7. PHI EXPOSURE RISK ANALYSIS¶
7.1 PHI in Prompts¶
Minimal risk. Prompts are templates; no real PHI hardcoded. However:
-
Server extracts PHI from call metadata:
-
LLM can see patient name after lookup:
7.2 Logging & Redaction¶
File: vapi-webhook.ts, lines 193-198
const PHI_KEYS = new Set([
'name', 'firstName', 'lastName', 'dateOfBirth', 'phone', 'email',
'healthCardNumber', 'healthCardProvince', 'callerPhone', 'address',
'city', 'postalCode', 'patient', 'transcript', 'summary',
]);
Debug mode vs. production:
- Debug mode (debugManager.isActive()): Full PHI logged with [PHI-DEBUG] prefix
- Production: PHI redacted from logs (keys listed but values obscured)
7.3 Recording & Compliance¶
From routing defaults:
# Registration-EN opening
"Welcome! I'll help you register. This takes a few minutes.
Just so you know, this call is recorded for quality and scheduling purposes.
By continuing, you consent to the recording."
HIPAA considerations: - Calls are recorded by Vapi (recordingUrl in end-of-call-report) - Transcripts stored in Vapi call history - No explicit HIPAA encryption/audit trail configuration in assistants - Recommendation: Consult with legal for Canadian healthcare compliance (PHIPA, PIPA)
8. CONVERSATION STATE MANAGEMENT ACROSS HANDOFFS¶
8.1 Context Passing Strategy¶
Default: Full history
# In squad YAML, handoff destinations don't specify contextMode
# Vapi default: contextMode: "all" — full message history passed to next agent
Example flow:
Router conversation:
User: "Hi, I want to book"
Router: [get_clinic_info] → "Welcome to Vitara!"
Router: → calls handoff_to_patient_id_en
Patient-ID-EN receives:
- All Router messages (including clinic info)
- LLM can reference: "The clinic I just greeted them from was..."
- Patient lookup happens fresh: [search_patient_by_phone]

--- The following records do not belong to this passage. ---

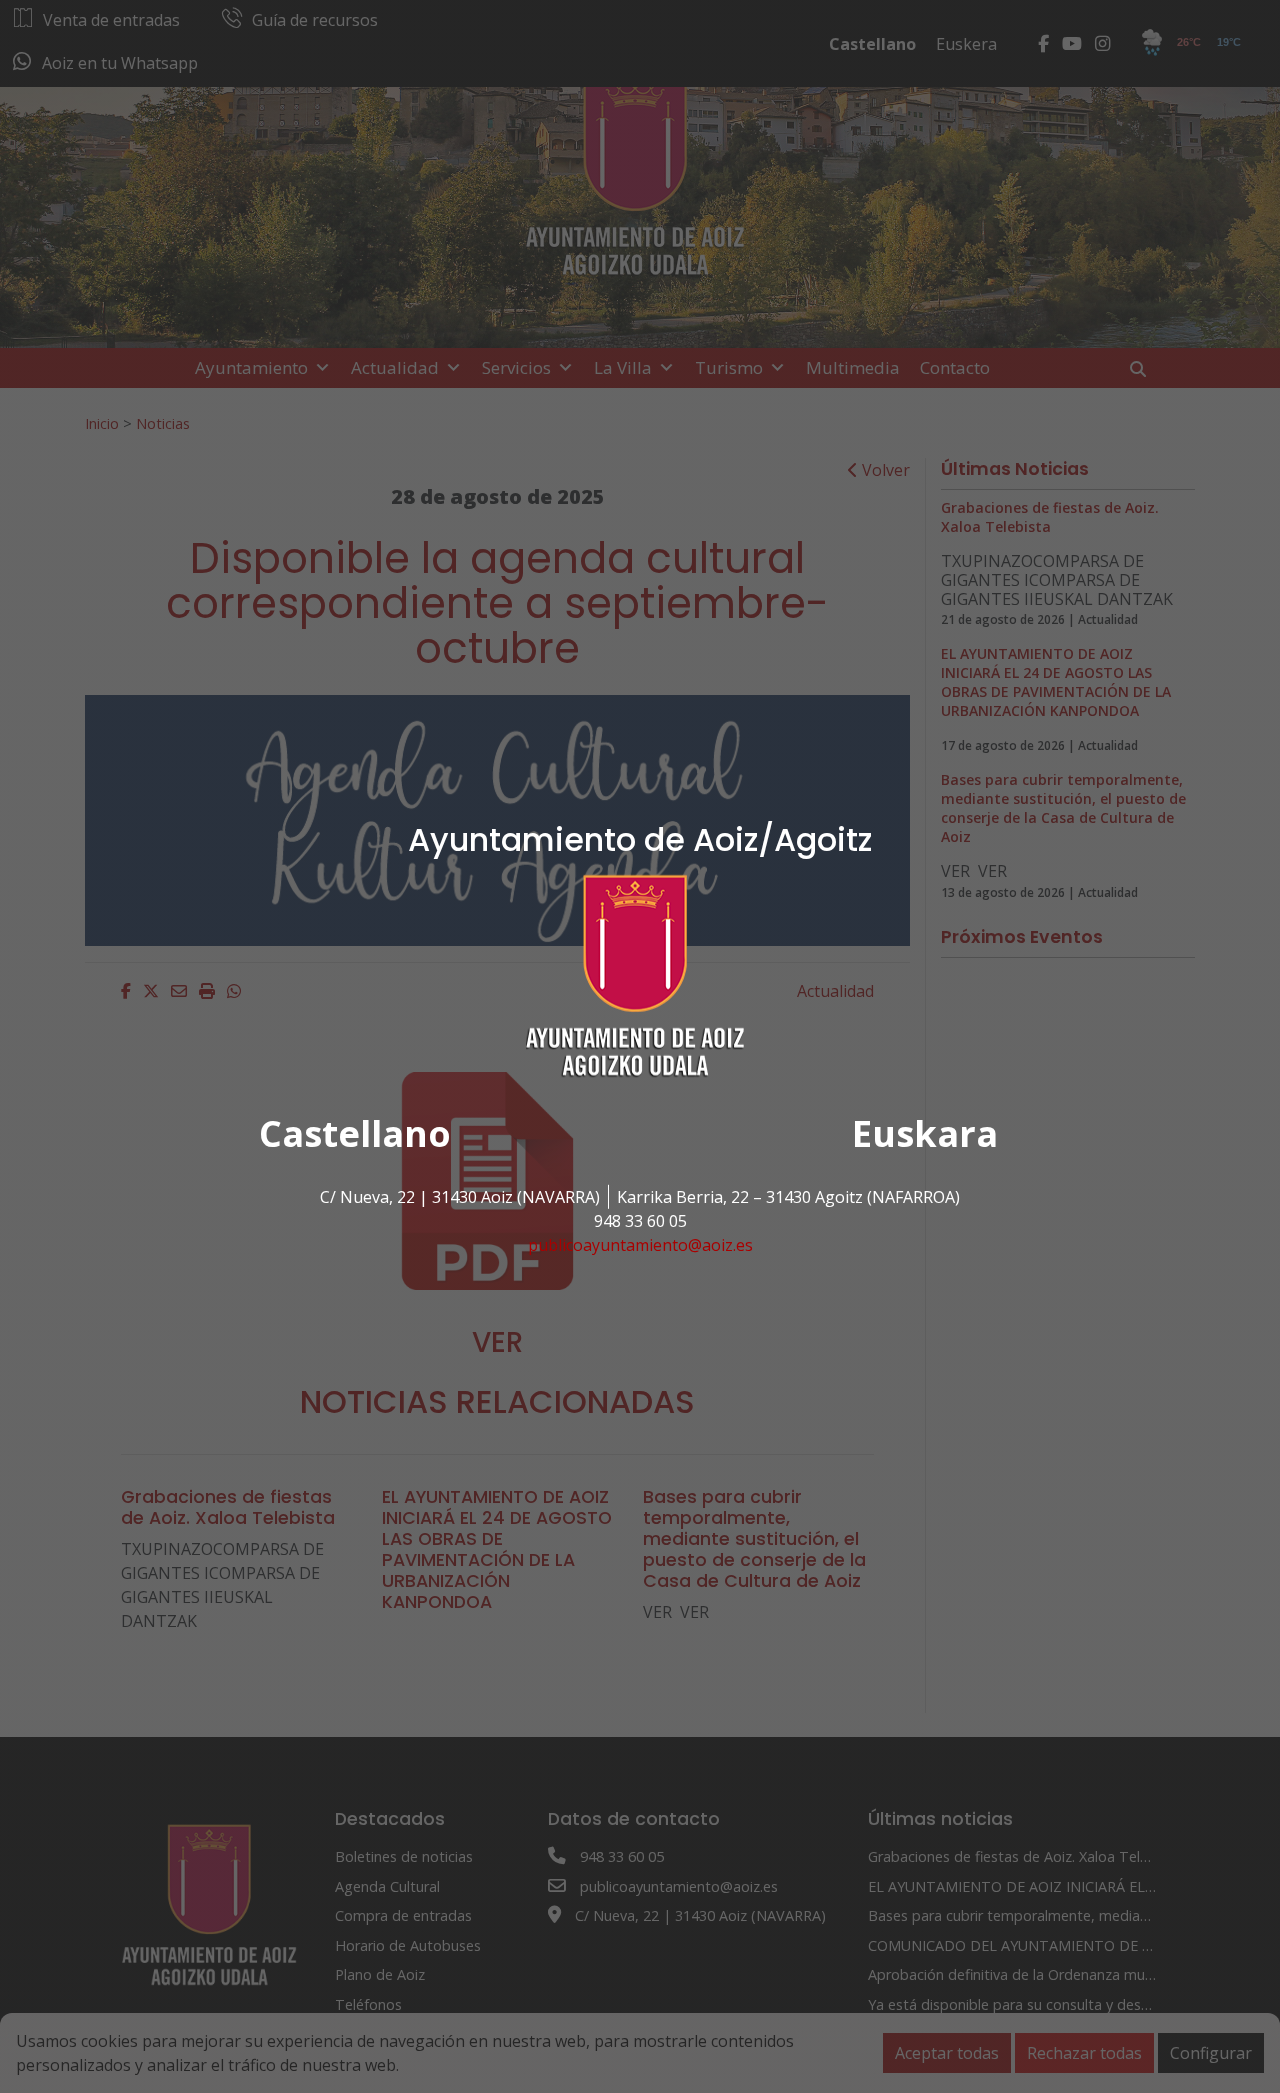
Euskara (925, 1133)
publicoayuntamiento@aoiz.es (640, 1245)
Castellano (355, 1133)
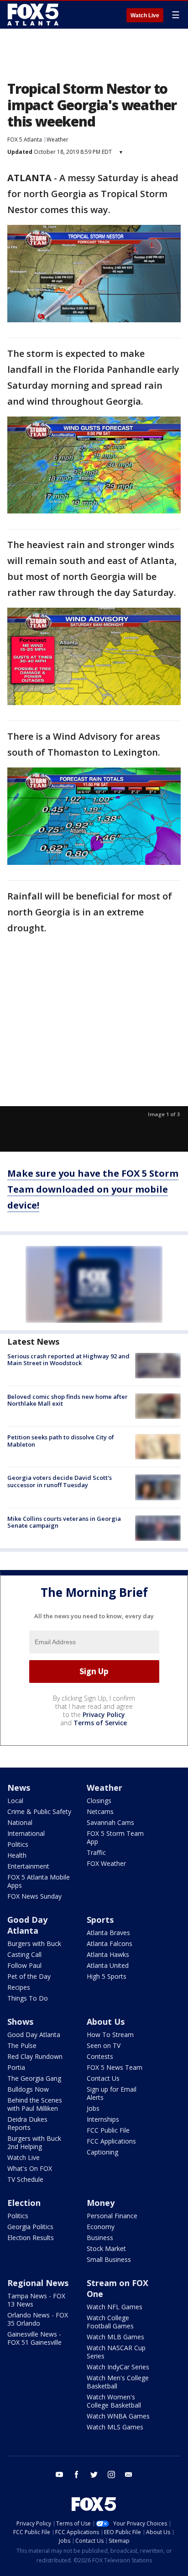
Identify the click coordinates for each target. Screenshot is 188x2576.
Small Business (109, 2259)
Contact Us (103, 2078)
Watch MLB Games (115, 2336)
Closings (99, 1800)
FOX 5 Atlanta (24, 139)
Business (100, 2237)
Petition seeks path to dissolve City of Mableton (60, 1440)
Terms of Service (100, 1722)
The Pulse (22, 2045)
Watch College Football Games (110, 2321)
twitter (94, 2474)
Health (16, 1855)
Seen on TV (103, 2045)
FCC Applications (111, 2141)
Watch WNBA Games (118, 2416)
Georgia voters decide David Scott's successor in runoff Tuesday (59, 1481)
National (19, 1822)
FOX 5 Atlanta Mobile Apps (38, 1881)
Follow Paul (24, 1965)
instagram (111, 2474)
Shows (20, 2021)
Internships (103, 2119)
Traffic (96, 1852)
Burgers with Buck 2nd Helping (34, 2142)
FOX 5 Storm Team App (115, 1837)
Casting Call (24, 1954)
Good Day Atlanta (27, 1925)
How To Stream (110, 2034)
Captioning (102, 2152)
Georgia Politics (30, 2226)
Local (15, 1800)
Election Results (30, 2237)
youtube (59, 2474)
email (128, 2474)
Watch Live (145, 15)
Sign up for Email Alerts (111, 2093)
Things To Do (27, 1998)
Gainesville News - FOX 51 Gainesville (34, 2338)
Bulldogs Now (28, 2089)
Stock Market (106, 2248)
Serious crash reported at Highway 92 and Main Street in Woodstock (68, 1359)
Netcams (100, 1811)
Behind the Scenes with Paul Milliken (34, 2104)
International (26, 1833)
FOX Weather (106, 1863)
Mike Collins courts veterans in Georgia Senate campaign (64, 1522)
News (18, 1787)
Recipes (18, 1987)
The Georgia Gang (34, 2078)
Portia (16, 2067)
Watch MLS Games (115, 2427)
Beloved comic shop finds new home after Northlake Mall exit (67, 1400)
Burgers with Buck (34, 1943)
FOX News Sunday (34, 1896)
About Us (106, 2021)
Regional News (37, 2282)
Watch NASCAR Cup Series (116, 2351)
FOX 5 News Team (114, 2067)
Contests (100, 2056)
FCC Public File (108, 2130)
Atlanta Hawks (108, 1954)
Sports (100, 1919)
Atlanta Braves (108, 1932)
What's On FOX (29, 2168)
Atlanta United (108, 1965)
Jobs (93, 2108)
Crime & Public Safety (39, 1811)
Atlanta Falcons (109, 1943)
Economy (101, 2226)
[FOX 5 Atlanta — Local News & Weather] (33, 14)
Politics (17, 1844)
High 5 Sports (106, 1976)
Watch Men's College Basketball (118, 2381)
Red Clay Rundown (35, 2056)
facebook (76, 2474)
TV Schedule (25, 2179)
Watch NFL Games (114, 2306)
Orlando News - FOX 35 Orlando (37, 2319)
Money (101, 2202)
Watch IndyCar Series (118, 2367)
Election (24, 2202)
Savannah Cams (110, 1822)
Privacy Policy (104, 1714)
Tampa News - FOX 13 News (36, 2299)
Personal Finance (112, 2215)
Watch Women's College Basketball (114, 2401)
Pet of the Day (29, 1976)
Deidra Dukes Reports (27, 2123)
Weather (57, 139)
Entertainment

8.2 Patient Context Retention¶
Booking agent accesses Patient-ID lookup result:
Patient-ID-EN returns: {id: 12345, firstName: "John", lastName: "Doe"}
This is in the message history. Booking-EN reads it:
from conversation history: "Patient's demographicId is 12345"
Then Booking calls: create_appointment(demographicId=12345, ...)
No explicit state mechanism — context is implicit in conversation history. Works because: 1. LLM reads full history (maxTokens sufficient) 2. Prompts instruct: "Patient is ALREADY identified. Their demographicId is the 'id' field from search_patient_by_phone result in conversation history."
8.3 Potential Issue: Long Conversations¶
From prompt engineering report:
"As conversations get long (e.g., patient asks many questions, tries multiple slots),
the context grows and GPT-4o instruction following degrades."
Mitigation (not yet applied):
# Could add to handoff destinations:
contextMode: "lastNMessages"
lastNMessages: 20 # Only pass last 20 messages, drop early history
Current status: Using default (all history). No production incidents reported yet.
9. FALLBACK & ESCALATION PATHS¶
9.1 Escalation Triggers¶
- Emergency keywords detected → End call + direct to 911
- 3 unclear attempts →
transfer_call(reason: "out_of_scope") - Explicit API error →
transfer_call(reason: "registration_error") - Record not found →
transfer_call(reason: "record_not_found") - Medical questions (out of scope) →
transfer_call(reason: "medical_question") - Patient explicitly requests human →
transfer_call(reason: "patient_request")
9.2 transfer_call Tool¶
Endpoint: https://api-dev.vitaravox.ca/api/vapi/transfer-call
function:
name: transfer_call
description: Transfer call to clinic staff
parameters:
reason: [patient_request, frustrated, medical_question, billing,
registration_error, record_not_found, out_of_scope]
notes: (optional) Context for staff
Server-side behavior (inferred): 1. Logs transfer reason + notes to database 2. Initiates SIP REFER or bridges to clinic phone number 3. Returns status to Vapi (call transferred or failed)
9.3 New Patient Registration Rejection¶
# If clinic not accepting new patients (get_clinic_info.acceptingNewPatients=false)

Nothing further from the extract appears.